Introduction

Competency-based medical education (CBME) flourishes in many countries [1]. Through CBME, medical trainees learn the indispensable competences to practice medicine later in professional life [2, 3]. Assessment is challenging in CBME, as it should both stimulate learning and ensure trainees’ readiness to progress [4]. Fail decisions may warrant longer education, or early pass decisions shorter training, which is referred to as time-variable training in CBME [5]. To assess competences, both workplace-based assessment and knowledge and skill tests may be used. Progress testing is a comprehensive knowledge assessment that is administered multiple times per year to all learners in a given curriculum [6,7,8,9,10]. It has been embraced by many medical schools [11]. In postgraduate medical education, progress testing is less frequently applied and usually has a formative nature [11,12,13,14]. However, in the setting of CBME, educators need a summative format to decide whether trainees are ready to move on [15]. For postgraduate progress tests, this may ask for a transition from formative to summative formats. In radiological CBME, important competences are radiological knowledge and image interpretation skills. Because they form a set of varying competences that can be simultaneously assessed in a single digital progress test, radiology is an attractive subject for CBME study compared with other medical specialties.

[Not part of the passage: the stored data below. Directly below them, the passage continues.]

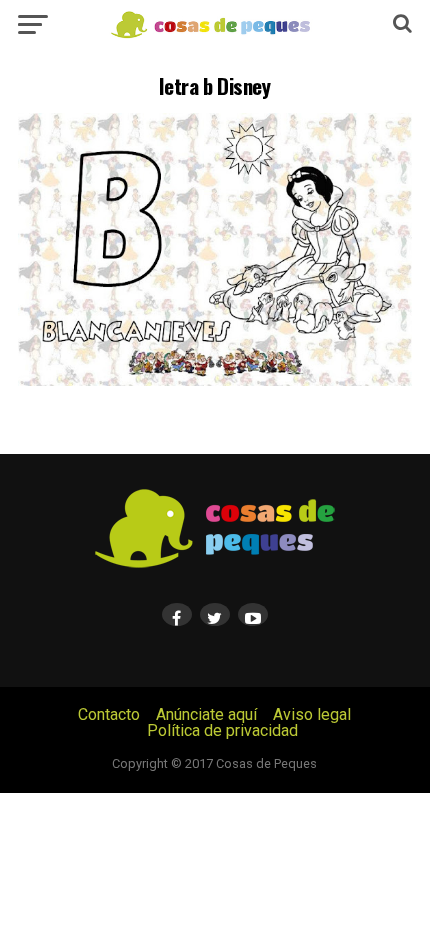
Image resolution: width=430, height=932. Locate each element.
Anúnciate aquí (206, 714)
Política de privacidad (222, 730)
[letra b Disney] (215, 380)
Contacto (109, 714)
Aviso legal (312, 714)
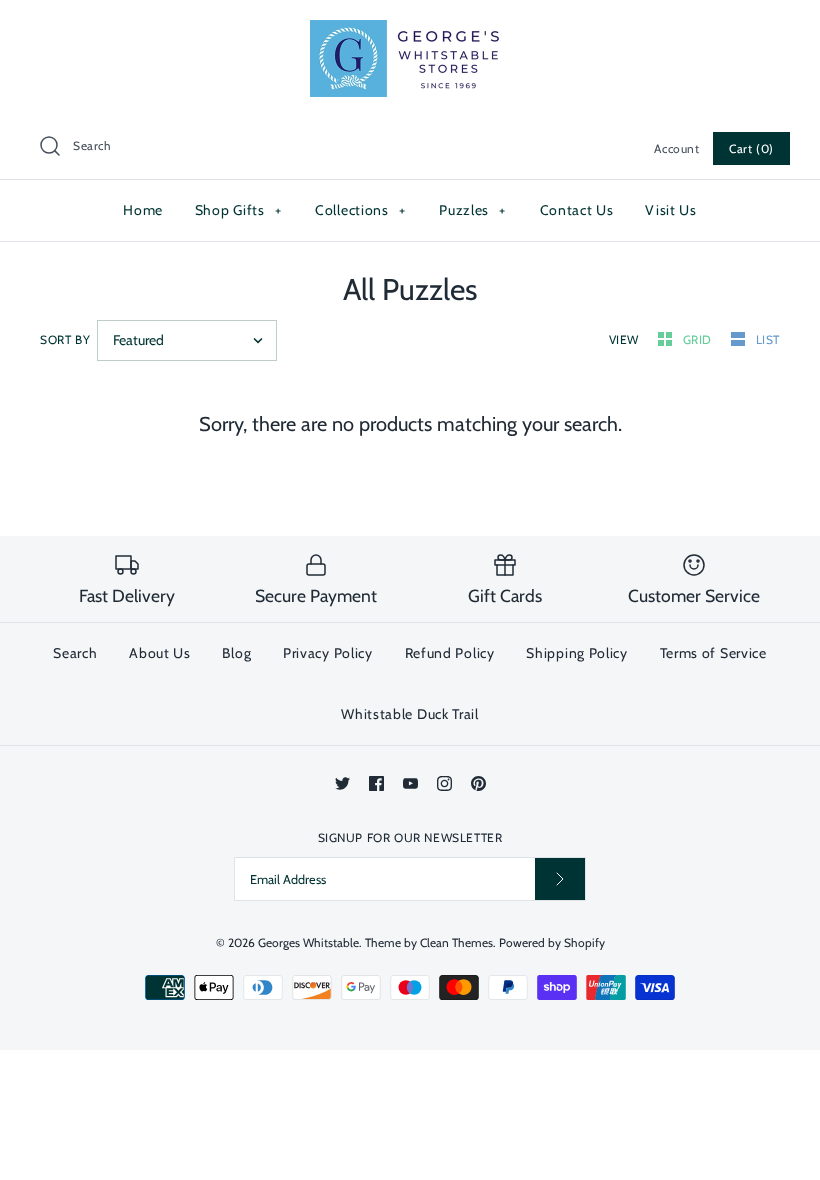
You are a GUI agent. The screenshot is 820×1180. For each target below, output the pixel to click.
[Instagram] (444, 783)
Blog (236, 653)
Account (676, 148)
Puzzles (472, 210)
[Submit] (560, 878)
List (768, 339)
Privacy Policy (328, 653)
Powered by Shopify (552, 942)
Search (75, 653)
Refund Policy (450, 653)
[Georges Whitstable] (410, 32)
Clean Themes (456, 942)
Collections (360, 210)
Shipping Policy (577, 653)
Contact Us (577, 210)
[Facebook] (376, 783)
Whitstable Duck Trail (410, 714)
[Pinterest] (478, 783)
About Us (160, 653)
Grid (699, 339)
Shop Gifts (238, 210)
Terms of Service (713, 653)
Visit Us (671, 210)
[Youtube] (410, 783)
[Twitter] (342, 783)
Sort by (65, 339)
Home (143, 210)
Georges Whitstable (308, 942)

In the definition of good assessment, acceptability and educational effects are important characteristics [16, 17]. Acceptability is the degree to which stakeholders such as learners, educators, and institutions support the assessment method and its scores [16]. Educational effects refer to the impact of assessment on current and future education [17]. From undergraduate education, it is known that progress testing has a positive learning effect by discouraging binge learning and promoting long-term knowledge retention [8, 18]. As progress testing is still relatively uncommon in residency [11,12,13,14], and summative progress testing even more so, little is known about the acceptability and educational effects of progress testing in a postgraduate setting. Dijksterhuis et al. found good acceptability but limited self-reported educational effects in formative progress testing in obstetrics and gynecology residents [12]. For summative postgraduate progress testing, acceptability and educational effects have not been described. To start to filling up this gap, we conducted the present study in which we surveyed Dutch residents and program directors in a competency-based radiology training program. This program included a progress testing format that transitioned from a formative to a summative nature.

Educational Setting

Radiology residency in the Netherlands comprises a 5-year competency-based training program. Throughout the training program, radiology residents are formatively and summatively assessed in numerous workplace observations and written examinations, including the Dutch Radiology Progress Test (DRPT). Radiology residency in the Netherlands does not include a board exam, but graduation from the training program has to be reinforced by the national registration committee for medical specialists in order for the resident to register as a radiologist. The DRPT has been a formative assessment tool in the training program since 2003. It is a semi-annual comprehensive radiological knowledge test with required participation during the complete 5-year residency period [19], resulting in a total of ten tests during residency. Previous studies have shown more than acceptable reliability of the DRPT as a formative assessment tool and have provided support for test validity by demonstrating increase in scores on radiological knowledge and skills in the first 3 years of residency [19,20,21]. In July 2014, the DRPT was adapted to include a summative (pass) requirement before completion of residency to enhance learning and to meet the need for accountability [17]. The summative regulations only applied to trainees entering residency from July 2014 onward (“summative DRPT group” in the present study). For those who had already started residency before, the DRPT remained formative in all training years (“formative DRPT group”). This transition provided a unique opportunity to study the acceptability of summative testing.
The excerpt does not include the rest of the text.